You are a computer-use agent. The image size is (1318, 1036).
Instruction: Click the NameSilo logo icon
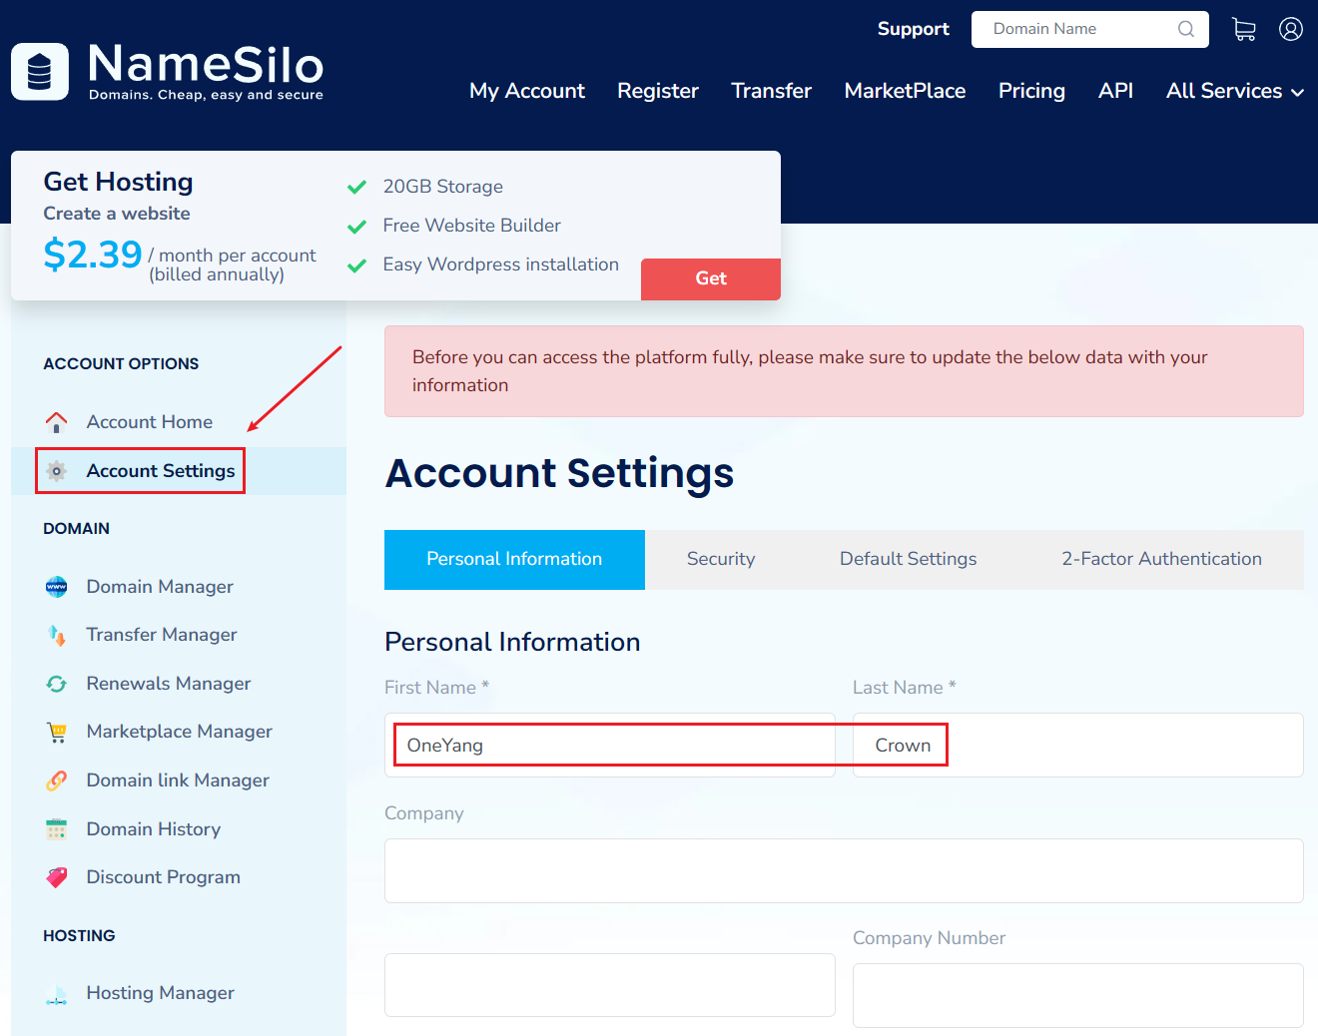point(40,72)
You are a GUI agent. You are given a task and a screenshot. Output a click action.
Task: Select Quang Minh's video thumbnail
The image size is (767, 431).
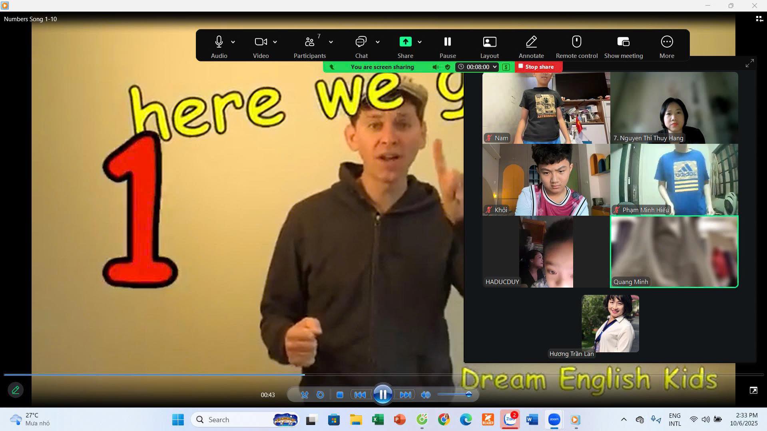pos(674,252)
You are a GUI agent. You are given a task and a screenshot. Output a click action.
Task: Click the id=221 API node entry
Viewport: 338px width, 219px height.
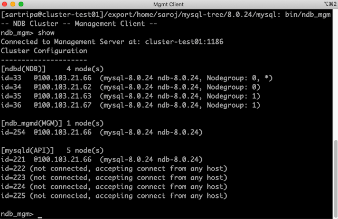point(102,159)
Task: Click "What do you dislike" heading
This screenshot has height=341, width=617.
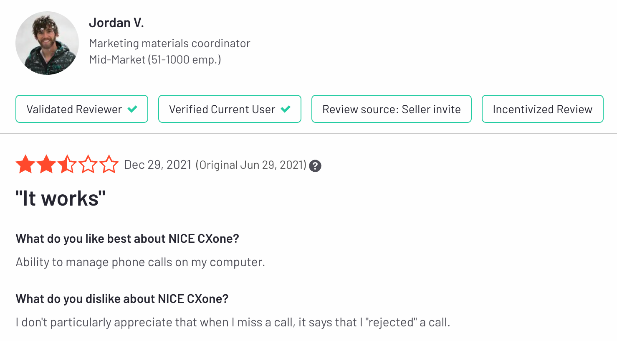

● **GOAL OF THE EXERCISE**
Drop the pictures and set down the data above exactly.

● **FINISHED EXERCISE**
You are a computer-use agent. The image size is (1318, 1036).
Instruction: Click the NameSilo logo icon
point(40,72)
You are a GUI agent. You are given a task and a screenshot. Output a click action.
Task: Select Quang Minh's video thumbnail
The image size is (767, 431).
pos(674,252)
You are a GUI agent. You are given a task and a screenshot. Output a click action.
Task: Click the id=221 API node entry
Viewport: 338px width, 219px height.
point(102,159)
Task: Click "What do you dislike" heading
This screenshot has height=341, width=617.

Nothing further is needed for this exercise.